▸ PROMPT:
Lift out all lines below that contain "computer".

▸ INPUT DATA:
-- -- --

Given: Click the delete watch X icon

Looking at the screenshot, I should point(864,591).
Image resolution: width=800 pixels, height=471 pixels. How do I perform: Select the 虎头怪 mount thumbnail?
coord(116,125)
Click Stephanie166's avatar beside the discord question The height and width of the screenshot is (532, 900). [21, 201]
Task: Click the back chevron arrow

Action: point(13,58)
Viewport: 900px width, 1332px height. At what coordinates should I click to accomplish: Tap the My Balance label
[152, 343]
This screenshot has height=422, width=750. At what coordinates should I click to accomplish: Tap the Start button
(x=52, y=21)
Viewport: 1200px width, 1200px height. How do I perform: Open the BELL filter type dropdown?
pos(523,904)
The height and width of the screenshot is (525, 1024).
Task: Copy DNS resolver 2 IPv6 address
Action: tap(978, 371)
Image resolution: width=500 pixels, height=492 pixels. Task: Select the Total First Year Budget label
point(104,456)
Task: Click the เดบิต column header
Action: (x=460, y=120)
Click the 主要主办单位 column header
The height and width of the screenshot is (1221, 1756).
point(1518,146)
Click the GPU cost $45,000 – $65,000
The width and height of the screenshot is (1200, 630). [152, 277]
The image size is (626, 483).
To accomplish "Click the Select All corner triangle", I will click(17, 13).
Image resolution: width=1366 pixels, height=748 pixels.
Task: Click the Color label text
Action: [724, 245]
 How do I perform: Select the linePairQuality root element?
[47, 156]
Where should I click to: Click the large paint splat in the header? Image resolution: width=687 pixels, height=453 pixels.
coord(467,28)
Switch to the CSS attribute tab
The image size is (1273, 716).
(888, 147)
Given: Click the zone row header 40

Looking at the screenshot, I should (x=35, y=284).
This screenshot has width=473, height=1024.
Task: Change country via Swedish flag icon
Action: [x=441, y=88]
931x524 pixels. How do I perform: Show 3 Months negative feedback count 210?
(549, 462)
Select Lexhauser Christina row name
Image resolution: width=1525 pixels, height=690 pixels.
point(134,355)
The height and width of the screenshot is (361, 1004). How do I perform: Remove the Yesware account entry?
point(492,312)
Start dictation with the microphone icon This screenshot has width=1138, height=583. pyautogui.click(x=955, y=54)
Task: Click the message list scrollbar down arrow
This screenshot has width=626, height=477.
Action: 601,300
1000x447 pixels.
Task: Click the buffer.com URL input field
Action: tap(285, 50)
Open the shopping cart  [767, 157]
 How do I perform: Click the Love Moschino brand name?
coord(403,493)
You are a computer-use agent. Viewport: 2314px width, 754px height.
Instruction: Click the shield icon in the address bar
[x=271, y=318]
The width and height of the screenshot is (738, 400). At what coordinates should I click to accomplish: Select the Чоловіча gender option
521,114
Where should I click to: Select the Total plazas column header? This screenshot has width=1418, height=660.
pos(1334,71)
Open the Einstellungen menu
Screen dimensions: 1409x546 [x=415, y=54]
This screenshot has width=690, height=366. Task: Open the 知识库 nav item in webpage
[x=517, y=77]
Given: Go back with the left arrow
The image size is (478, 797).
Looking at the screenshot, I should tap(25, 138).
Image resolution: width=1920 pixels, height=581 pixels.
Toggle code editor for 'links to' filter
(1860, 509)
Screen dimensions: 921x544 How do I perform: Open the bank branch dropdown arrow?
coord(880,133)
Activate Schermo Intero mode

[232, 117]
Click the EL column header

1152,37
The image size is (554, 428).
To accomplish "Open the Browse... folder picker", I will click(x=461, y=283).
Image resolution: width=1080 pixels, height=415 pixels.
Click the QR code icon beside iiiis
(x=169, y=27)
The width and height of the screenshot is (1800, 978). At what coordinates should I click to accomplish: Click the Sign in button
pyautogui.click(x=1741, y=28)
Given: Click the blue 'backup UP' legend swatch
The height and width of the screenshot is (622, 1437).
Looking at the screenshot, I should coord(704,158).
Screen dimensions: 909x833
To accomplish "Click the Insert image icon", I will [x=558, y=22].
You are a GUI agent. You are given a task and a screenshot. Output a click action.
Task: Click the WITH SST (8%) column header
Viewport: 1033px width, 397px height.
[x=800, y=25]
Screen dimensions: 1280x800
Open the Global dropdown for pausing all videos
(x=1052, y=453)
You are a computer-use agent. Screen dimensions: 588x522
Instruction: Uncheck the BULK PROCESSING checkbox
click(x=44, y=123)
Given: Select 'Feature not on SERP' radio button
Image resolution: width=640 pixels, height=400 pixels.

-- -- --

▸ REPLY:
You are a computer-use agent. Viewport: 2314px width, 754px height.
You are a computer-use agent. Screen dimensions: 588x522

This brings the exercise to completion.